### 課題の目的
以下の記録のうち、「Open the RPL ticker symbol」を含む行から「pyautogui.click(x=1457, y=21)」を含む行までを、両端の行も含めて一字一句変えずに書き写してください。

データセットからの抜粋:
********
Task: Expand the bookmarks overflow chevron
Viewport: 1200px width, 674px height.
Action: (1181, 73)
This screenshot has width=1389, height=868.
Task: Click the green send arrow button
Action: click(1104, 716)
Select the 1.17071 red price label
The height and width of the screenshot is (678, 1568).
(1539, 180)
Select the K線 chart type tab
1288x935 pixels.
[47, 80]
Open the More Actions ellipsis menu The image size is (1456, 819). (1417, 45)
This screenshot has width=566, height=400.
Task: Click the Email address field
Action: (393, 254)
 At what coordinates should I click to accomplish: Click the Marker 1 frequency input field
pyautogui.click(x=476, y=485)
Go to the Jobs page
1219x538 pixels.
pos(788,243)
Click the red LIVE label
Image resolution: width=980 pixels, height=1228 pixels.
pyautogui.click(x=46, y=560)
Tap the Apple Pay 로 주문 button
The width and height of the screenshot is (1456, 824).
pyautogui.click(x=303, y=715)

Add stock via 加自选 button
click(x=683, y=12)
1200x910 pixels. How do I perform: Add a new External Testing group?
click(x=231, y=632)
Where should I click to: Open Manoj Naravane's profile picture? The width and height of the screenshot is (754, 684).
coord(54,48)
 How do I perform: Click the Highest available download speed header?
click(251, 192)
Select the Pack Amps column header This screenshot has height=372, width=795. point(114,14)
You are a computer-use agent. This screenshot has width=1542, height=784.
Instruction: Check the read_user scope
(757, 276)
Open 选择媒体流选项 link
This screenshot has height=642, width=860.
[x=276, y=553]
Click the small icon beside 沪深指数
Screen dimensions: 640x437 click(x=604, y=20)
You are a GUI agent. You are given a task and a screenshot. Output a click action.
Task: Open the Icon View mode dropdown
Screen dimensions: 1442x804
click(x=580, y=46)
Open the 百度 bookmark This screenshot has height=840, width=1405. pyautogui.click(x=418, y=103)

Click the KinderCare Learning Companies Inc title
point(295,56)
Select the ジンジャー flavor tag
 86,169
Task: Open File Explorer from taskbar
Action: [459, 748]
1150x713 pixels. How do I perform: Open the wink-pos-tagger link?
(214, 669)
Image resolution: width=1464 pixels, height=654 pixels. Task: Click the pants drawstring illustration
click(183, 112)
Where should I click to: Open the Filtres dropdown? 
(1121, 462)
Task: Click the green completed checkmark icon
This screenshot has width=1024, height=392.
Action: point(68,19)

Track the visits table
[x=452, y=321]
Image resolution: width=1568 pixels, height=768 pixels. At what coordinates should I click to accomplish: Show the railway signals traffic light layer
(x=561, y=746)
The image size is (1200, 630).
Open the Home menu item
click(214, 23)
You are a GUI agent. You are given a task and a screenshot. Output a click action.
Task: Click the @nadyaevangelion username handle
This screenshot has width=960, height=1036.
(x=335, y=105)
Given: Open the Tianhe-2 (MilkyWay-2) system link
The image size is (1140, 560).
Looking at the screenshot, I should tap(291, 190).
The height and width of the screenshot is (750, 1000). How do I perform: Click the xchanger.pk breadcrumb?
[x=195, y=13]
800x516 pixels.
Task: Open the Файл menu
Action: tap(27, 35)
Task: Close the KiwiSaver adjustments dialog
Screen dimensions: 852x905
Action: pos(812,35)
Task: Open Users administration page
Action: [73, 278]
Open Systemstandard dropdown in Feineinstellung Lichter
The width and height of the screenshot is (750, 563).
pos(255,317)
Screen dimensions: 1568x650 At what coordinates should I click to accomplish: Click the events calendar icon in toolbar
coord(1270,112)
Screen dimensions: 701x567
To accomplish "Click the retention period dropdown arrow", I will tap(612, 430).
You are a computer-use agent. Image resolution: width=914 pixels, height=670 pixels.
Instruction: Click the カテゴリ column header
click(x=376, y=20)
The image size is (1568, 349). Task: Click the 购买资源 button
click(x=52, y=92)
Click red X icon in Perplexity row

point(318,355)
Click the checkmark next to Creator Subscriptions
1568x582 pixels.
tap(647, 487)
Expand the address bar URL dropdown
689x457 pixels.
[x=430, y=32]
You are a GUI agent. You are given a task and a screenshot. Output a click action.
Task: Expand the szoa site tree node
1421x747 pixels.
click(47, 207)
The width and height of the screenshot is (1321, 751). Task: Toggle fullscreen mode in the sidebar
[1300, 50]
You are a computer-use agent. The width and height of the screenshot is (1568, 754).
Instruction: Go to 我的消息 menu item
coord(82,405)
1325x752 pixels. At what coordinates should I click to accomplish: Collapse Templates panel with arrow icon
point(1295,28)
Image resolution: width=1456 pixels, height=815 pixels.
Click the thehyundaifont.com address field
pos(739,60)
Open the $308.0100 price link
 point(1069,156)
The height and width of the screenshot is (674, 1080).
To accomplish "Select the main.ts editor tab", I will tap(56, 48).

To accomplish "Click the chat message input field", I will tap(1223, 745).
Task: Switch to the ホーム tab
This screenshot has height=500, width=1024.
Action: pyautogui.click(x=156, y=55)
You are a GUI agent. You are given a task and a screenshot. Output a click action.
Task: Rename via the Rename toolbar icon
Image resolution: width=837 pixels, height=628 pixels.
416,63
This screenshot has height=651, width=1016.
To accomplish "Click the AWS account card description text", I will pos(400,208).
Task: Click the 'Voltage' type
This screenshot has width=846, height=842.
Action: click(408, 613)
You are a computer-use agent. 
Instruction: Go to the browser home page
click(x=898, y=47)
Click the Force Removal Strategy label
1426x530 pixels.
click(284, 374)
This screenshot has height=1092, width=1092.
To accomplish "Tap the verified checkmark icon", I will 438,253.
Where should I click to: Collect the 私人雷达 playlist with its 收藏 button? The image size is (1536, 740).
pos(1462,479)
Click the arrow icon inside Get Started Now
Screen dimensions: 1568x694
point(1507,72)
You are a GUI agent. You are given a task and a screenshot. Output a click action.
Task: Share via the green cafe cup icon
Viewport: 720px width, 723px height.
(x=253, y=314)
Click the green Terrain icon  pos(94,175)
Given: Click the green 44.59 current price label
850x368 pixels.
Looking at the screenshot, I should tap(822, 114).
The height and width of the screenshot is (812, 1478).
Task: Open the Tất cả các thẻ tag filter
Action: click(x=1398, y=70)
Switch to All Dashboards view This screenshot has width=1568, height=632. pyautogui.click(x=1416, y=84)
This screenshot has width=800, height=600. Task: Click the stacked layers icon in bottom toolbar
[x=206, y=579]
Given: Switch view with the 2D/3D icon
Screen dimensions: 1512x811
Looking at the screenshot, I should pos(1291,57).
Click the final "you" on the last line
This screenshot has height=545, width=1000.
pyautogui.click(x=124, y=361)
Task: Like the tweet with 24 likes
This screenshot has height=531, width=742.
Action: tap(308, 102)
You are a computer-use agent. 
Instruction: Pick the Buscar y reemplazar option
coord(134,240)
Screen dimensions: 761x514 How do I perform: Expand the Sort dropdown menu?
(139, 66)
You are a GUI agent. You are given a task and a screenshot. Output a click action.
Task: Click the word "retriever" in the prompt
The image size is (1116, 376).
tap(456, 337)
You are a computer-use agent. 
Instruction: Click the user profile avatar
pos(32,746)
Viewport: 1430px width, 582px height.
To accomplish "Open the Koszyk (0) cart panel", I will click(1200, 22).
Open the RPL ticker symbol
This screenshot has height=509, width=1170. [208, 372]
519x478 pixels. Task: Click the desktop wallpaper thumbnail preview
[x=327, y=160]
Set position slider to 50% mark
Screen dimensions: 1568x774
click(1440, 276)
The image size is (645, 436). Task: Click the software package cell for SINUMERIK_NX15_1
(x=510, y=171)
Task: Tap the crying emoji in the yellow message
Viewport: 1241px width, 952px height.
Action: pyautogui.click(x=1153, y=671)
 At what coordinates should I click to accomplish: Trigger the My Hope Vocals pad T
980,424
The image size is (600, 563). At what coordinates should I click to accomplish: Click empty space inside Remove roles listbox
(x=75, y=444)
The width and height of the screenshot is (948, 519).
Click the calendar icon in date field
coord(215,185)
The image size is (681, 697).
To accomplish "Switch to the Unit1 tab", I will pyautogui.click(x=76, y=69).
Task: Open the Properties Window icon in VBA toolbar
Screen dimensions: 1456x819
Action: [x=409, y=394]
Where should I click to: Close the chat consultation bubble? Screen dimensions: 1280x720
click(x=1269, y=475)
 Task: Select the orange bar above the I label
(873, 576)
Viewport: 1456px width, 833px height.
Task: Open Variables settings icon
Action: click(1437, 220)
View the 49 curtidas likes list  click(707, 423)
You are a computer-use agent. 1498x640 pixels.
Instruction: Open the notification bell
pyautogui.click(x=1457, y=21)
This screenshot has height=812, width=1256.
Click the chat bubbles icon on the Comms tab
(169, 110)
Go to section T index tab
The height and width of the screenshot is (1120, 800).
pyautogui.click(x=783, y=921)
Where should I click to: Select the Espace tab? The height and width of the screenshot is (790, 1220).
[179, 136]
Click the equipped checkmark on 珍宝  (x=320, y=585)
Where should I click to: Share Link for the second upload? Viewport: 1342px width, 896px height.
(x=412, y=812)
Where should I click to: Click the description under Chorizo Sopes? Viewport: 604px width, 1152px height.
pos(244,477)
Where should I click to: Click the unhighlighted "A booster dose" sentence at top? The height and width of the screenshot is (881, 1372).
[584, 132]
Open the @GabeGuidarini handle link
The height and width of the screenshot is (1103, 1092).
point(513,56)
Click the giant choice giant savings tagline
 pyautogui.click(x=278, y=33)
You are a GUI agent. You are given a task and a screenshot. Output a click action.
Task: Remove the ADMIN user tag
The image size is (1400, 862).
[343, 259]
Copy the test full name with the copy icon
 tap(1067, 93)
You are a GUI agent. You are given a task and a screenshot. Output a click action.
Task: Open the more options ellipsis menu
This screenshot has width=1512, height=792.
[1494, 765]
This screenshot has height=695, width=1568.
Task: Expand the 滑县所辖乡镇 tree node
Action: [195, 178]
********
### 解答
Open the RPL ticker symbol
This screenshot has height=509, width=1170. [208, 372]
519x478 pixels. Task: Click the desktop wallpaper thumbnail preview
[x=327, y=160]
Set position slider to 50% mark
Screen dimensions: 1568x774
click(1440, 276)
The image size is (645, 436). Task: Click the software package cell for SINUMERIK_NX15_1
(x=510, y=171)
Task: Tap the crying emoji in the yellow message
Viewport: 1241px width, 952px height.
Action: pyautogui.click(x=1153, y=671)
 At what coordinates should I click to accomplish: Trigger the My Hope Vocals pad T
980,424
The image size is (600, 563). At what coordinates should I click to accomplish: Click empty space inside Remove roles listbox
(x=75, y=444)
The width and height of the screenshot is (948, 519).
Click the calendar icon in date field
coord(215,185)
The image size is (681, 697).
To accomplish "Switch to the Unit1 tab", I will pyautogui.click(x=76, y=69).
Task: Open the Properties Window icon in VBA toolbar
Screen dimensions: 1456x819
Action: [x=409, y=394]
Where should I click to: Close the chat consultation bubble? Screen dimensions: 1280x720
click(x=1269, y=475)
 Task: Select the orange bar above the I label
(873, 576)
Viewport: 1456px width, 833px height.
Task: Open Variables settings icon
Action: click(1437, 220)
View the 49 curtidas likes list  click(707, 423)
You are a computer-use agent. 1498x640 pixels.
Instruction: Open the notification bell
pyautogui.click(x=1457, y=21)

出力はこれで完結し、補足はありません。